- **What to produce**:
Pick out every line in the data below that contains the word "dimensions". Capitalization matters.

(Target position records)

○ ○ ○ ○

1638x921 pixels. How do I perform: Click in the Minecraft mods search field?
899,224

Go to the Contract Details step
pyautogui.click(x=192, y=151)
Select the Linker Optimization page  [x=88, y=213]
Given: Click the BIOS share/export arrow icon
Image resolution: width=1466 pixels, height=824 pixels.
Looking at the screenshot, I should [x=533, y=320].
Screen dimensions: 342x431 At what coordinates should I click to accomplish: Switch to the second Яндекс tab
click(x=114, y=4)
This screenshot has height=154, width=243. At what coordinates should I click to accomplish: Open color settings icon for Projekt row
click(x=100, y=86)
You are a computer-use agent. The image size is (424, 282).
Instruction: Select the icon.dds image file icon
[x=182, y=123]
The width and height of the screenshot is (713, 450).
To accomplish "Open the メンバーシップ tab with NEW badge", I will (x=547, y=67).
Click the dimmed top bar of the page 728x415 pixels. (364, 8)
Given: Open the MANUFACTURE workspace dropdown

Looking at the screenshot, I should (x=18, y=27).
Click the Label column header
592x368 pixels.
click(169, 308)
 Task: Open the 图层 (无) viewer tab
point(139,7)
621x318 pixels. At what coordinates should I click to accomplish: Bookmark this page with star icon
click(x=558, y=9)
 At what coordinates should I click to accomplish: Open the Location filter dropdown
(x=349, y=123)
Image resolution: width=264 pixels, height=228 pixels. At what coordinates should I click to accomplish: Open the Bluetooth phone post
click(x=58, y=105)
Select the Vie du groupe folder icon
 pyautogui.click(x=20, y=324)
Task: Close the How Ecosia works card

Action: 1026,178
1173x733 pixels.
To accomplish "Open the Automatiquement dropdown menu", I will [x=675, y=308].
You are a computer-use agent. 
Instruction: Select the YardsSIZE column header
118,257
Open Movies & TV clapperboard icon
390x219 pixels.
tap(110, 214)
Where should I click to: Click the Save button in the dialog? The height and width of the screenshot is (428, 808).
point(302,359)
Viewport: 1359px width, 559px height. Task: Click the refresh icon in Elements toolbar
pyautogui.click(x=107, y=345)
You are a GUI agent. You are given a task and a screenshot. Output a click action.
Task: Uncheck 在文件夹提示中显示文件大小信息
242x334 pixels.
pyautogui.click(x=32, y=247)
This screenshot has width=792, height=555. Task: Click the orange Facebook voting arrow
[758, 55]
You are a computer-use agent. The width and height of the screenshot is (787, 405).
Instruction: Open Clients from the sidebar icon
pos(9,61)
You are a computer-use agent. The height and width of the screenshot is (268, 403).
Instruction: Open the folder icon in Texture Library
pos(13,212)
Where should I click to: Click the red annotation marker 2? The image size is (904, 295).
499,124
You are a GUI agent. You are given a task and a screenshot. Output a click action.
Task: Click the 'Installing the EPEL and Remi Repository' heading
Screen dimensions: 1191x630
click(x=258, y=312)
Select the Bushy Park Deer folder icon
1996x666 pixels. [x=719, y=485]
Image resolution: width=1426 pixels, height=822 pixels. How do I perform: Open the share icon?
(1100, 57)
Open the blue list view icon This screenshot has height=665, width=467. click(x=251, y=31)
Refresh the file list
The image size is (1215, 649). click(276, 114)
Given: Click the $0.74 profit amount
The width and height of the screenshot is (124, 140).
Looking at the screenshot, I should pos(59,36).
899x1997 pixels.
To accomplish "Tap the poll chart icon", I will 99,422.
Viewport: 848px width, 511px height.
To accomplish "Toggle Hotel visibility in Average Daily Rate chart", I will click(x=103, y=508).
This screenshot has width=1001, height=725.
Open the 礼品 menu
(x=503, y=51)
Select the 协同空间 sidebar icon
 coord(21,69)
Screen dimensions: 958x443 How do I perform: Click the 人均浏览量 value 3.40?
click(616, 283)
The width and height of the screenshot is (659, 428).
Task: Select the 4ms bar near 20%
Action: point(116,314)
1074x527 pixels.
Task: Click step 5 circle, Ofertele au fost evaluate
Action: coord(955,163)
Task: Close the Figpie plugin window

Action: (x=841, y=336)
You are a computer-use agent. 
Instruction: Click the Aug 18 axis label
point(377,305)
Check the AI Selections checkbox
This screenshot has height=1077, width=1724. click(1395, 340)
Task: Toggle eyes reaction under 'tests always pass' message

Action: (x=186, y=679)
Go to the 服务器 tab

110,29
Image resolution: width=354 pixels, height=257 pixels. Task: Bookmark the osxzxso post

○ ○ ○ ○

- **Answer to this task**:
Screen dimensions: 342x431 At what coordinates should I click to accomplish: Switch to the second Яндекс tab
Screen dimensions: 1191x630
Screen dimensions: 958x443 How do I perform: Click the 人均浏览量 value 3.40?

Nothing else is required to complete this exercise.